Opinion
April 3, 1944.
September 11, 1944.
Present: FIELD, C.J., LUMMUS, QUA, DOLAN, WILKINS, JJ.
District Court, Review of action with respect to civil service. Public Works. Civil Service.
On a review by a District Court under G.L. (Ter. Ed.) c. 31, § 45, of a removal of a civil service employee, the only issues open are whether the removal was without proper cause and whether it was made in bad faith; the question whether there was compliance with the provisions of § 43 respecting the giving of reasons for the removal is not open. No error appeared on certiorari in a District Court's affirmance under G.L. (Ter. Ed.) c. 31, § 45, of a removal by the commissioner of public works of a "right of way agent" from his position where the return showed that there was evidence before the judge justifying him in finding that the commissioner had abolished the position as nonessential and that his doing so had not been without probable cause or in bad faith. There is nothing in the statutes relating to civil service that prevents the abolition of classified positions for proper cause and in good faith, accompanied by a redistribution of duties.
PETITION for a writ of certiorari, filed in the Superior Court on July 8, 1942.
The case was heard by Spalding, J.
G.A. McLaughlin, for the petitioner.
R. Clapp, Assistant Attorney General, ( J.E. Farley, Assistant Attorney General, with him,) for the respondent.
This is a petition for a writ of certiorari to quash the decision of a judge of a District Court who, under G.L. (Ter. Ed.) c. 31, § 45, as amended, had reviewed proceedings before the commissioner of public works wherein the petitioner had been ousted from the position of "right of way agent," an office or employment in the classified public service of the Commonwealth. The judge of the District Court, after hearing, made detailed findings and rulings set forth in his return, and "dismissed" the petition for review. Although the word "dismissed" was used, it is apparent from the return as a whole that the judge of the District Court intended to "affirm" the decision of the commissioner in accordance with the wording of the statute, and we treat his action, as the parties have treated it, as such affirmance. In the Superior Court the petition for certiorari was dismissed, and the petitioner excepted to the order of dismissal.
The question before us is the same as that which was presented to the judge of the Superior Court, namely: whether it appears as matter of law from the face of the return of the judge of the District Court (the respondent in this petition for certiorari) that he ought to have reversed the decision of the commissioner and reinstated the petitioner in his position. Westport v. County Commissioners of Bristol, 246 Mass. 556, 562. Selectmen of Wakefield v. Judge of First District Court of Eastern Middlesex, 262 Mass. 477, 480. Miami Grove Inc. v. Licensing Board for Boston, 312 Mass. 318, 324. And the decision of that question necessarily depends upon the exact nature of the duty which a judge of a District Court is required to perform when called upon to "review" the action of the removing officer or board. By the express terms of the statute the judge is required to "affirm the decision of the officer or board unless it shall appear that it was made without proper cause or in bad faith." Only those two issues are open on review.

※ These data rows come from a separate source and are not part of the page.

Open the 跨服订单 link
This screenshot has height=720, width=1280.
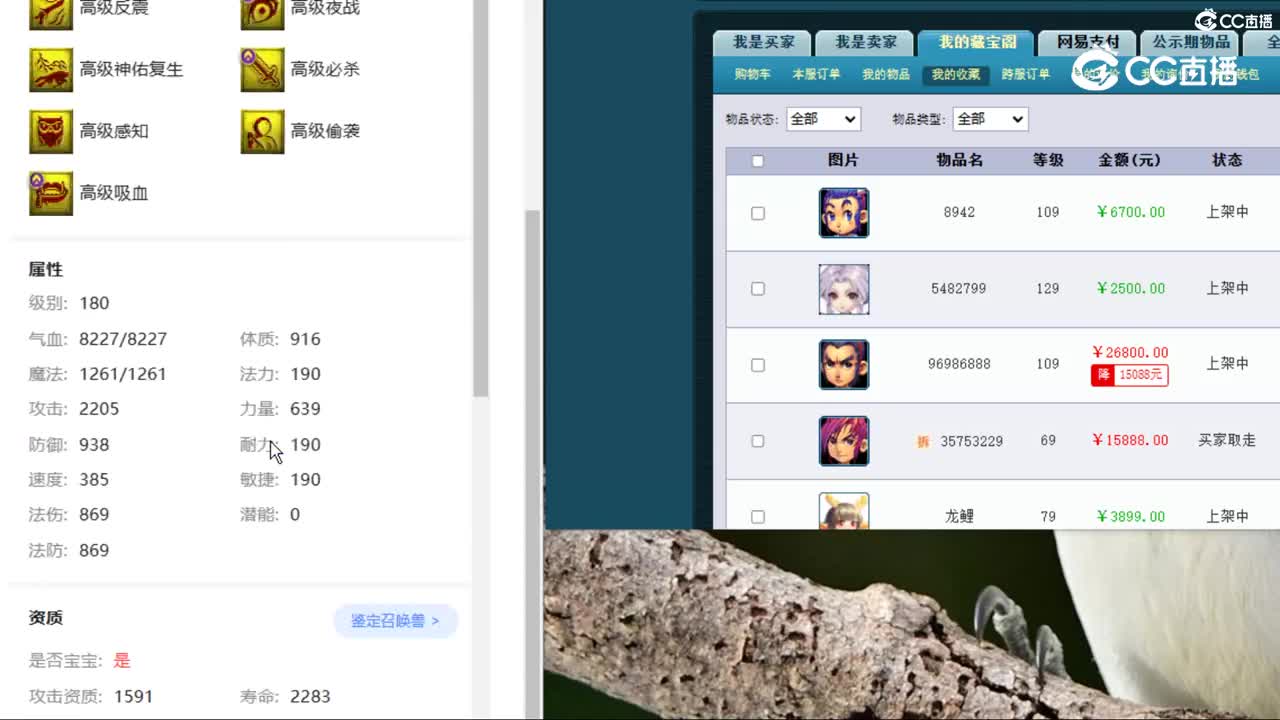coord(1028,74)
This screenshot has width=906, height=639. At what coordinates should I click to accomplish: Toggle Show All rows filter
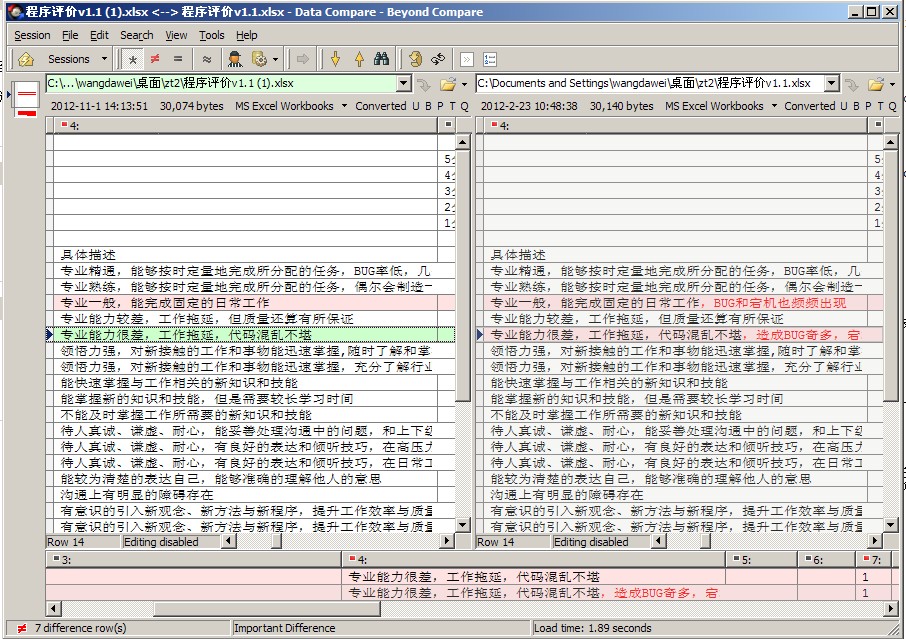tap(133, 59)
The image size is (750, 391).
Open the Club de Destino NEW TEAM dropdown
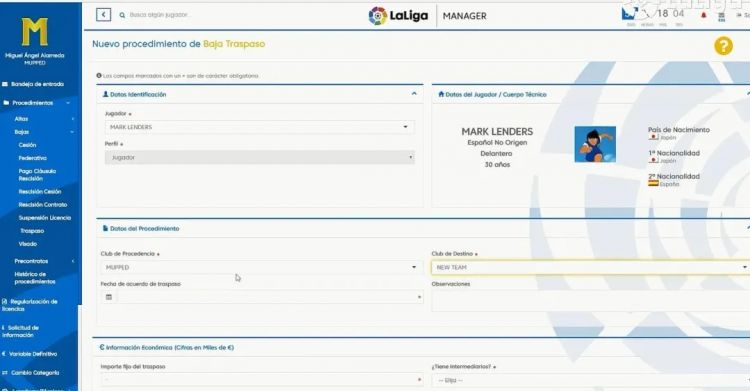click(x=591, y=267)
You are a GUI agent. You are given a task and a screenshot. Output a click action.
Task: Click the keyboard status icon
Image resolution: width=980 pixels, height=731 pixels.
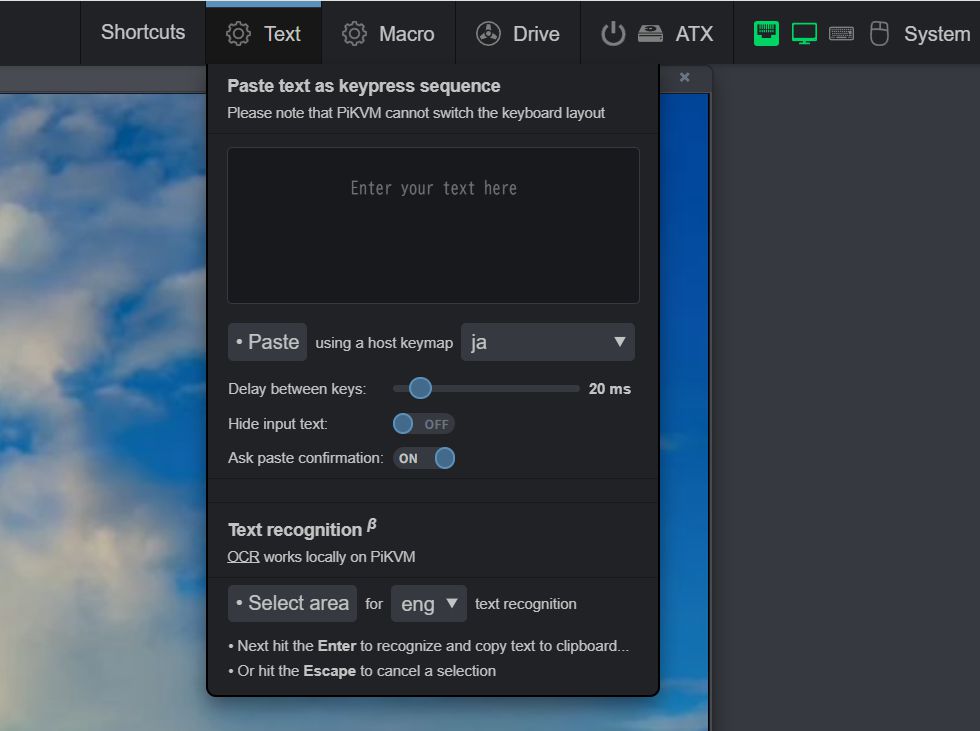(841, 33)
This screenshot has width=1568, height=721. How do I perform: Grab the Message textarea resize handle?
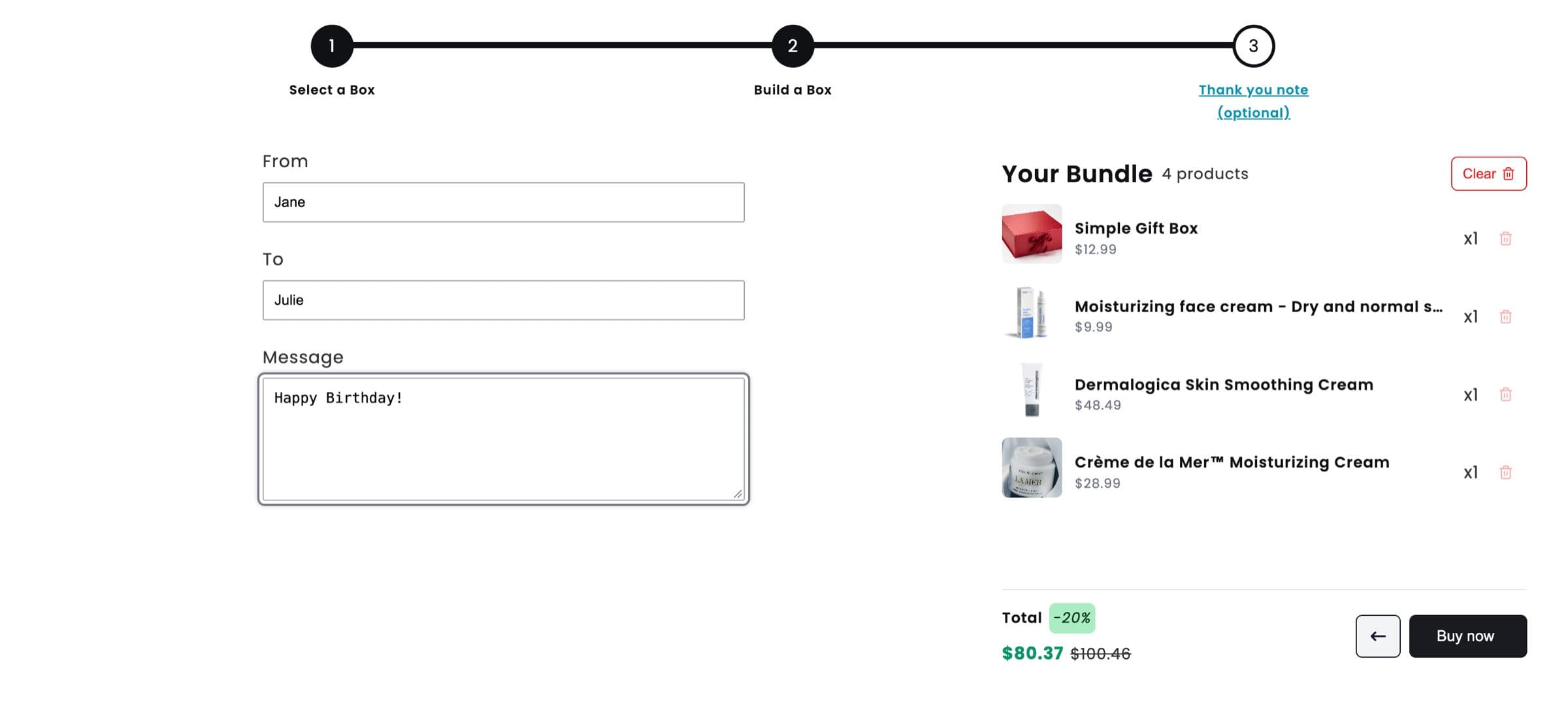(x=738, y=494)
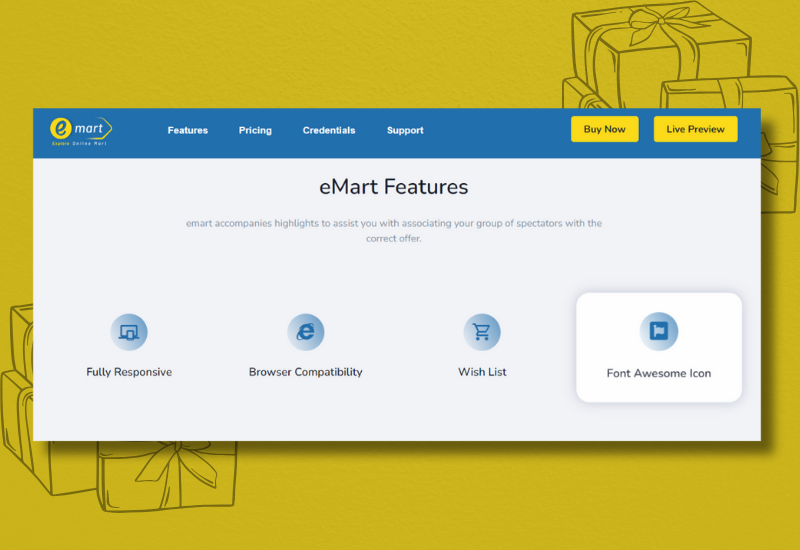Open the Credentials navigation item
This screenshot has height=550, width=800.
(x=329, y=130)
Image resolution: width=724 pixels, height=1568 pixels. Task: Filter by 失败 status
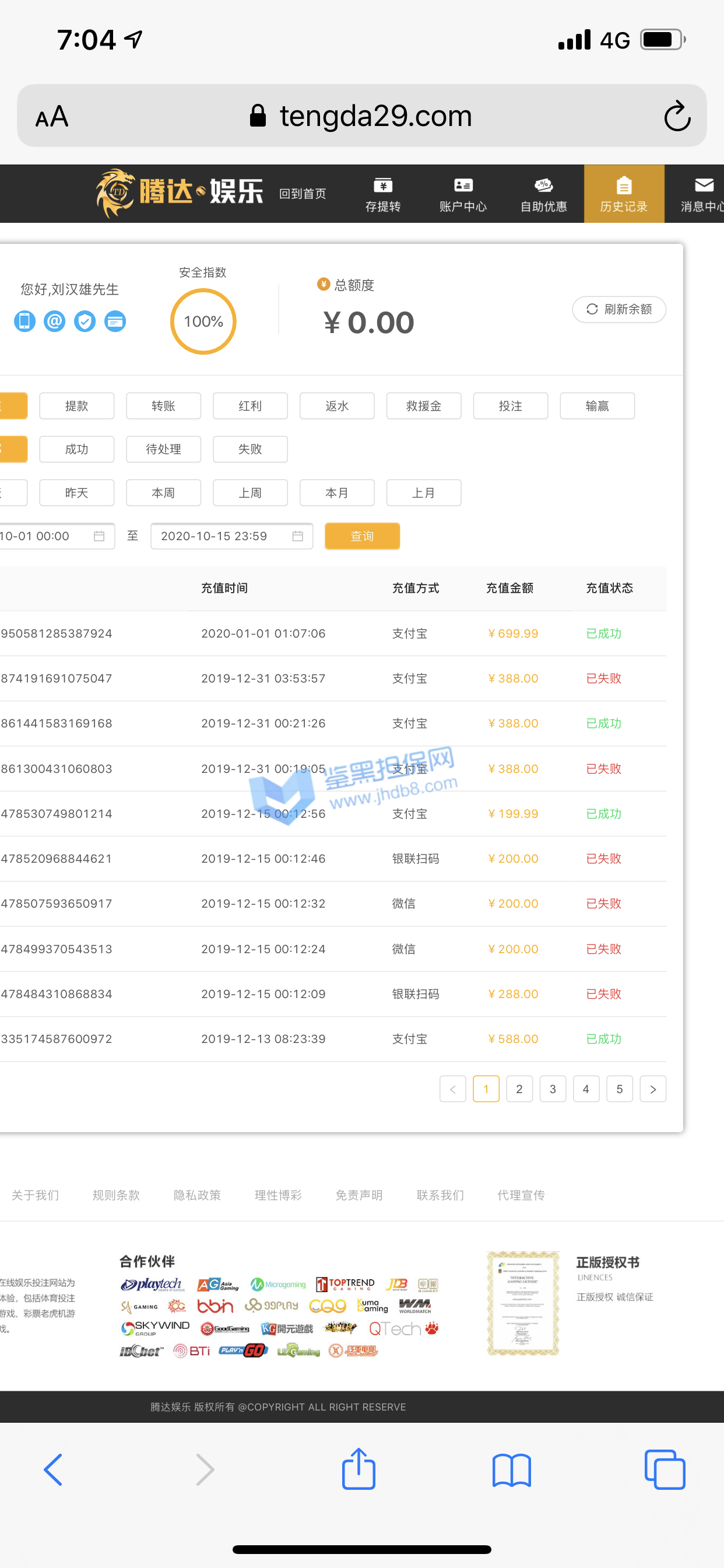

The petitioner contends that the "notice of removal" did not comply with the requirement of G.L. (Ter. Ed.) c. 31, § 43, that "reasons" be "specifically given him in writing within twenty-four hours after such removal. . . ." The notice gave as the reason for removal "the abolishment of the said position as non-essential." The petitioner contends that this is the recital of a cause and not of reasons for removal. For the distinction between "cause" and "reasons" in the statute see McKenna v. White, 287 Mass. 495. But whether there has been compliance with the requirement of § 43 that reasons be specifically given in writing is not one of the two issues open upon review in the District Court under § 45. Under that section nothing is open except "proper cause" and "bad faith." When the petitioner adopted that procedure he took it with its statutory limitations. If he had desired to test the sufficiency of the specific statement of reasons he could have done so by a petition for a writ of mandamus for his reinstatement on the ground that the procedural requirements of § 43 had not been complied with; but he could not enlarge the scope of review under § 45 by raising that issue in the District Court on review. Peckham v. Mayor of Fall River, 253 Mass. 590. Lowry v. Commissioner of Agriculture, 302 Mass. 111, 116. Daley v. District Court of Western Hampden, 304 Mass. 86, 91-92. Parker v. District Court of East Norfolk, 309 Mass. 377. The petitioner rightly concedes that the notice stated a "proper cause," and we do not mean to decide that it was not also sufficient as a specific statement of reasons.
The petitioner further contends, in substance, that as matter of law on the face of the return the judge of the District Court ought to have ruled that the commissioner could not in good faith reasonably find that the "proper cause" of "abolishment of the . . . [petitioner's] position" existed. This contention is based principally upon the argument that work of the kind performed by the petitioner necessarily continued to be performed by others after the petitioner was separated from the service. The duty of a judge of a District Court in reviewing under § 45 the action of an officer in removing a person holding a classified position is defined in Murray v. Justices of the Municipal Court of the City of Boston, 233 Mass. 186. On page 189 it is said that such a review is "a re-examination of a proceeding, already concluded, for the purpose of preventing a result which appears not to be based upon the exercise of an unbiased and reasonable judgment." See Costa v. District Court of Eastern Essex, 305 Mass. 85, 86-87.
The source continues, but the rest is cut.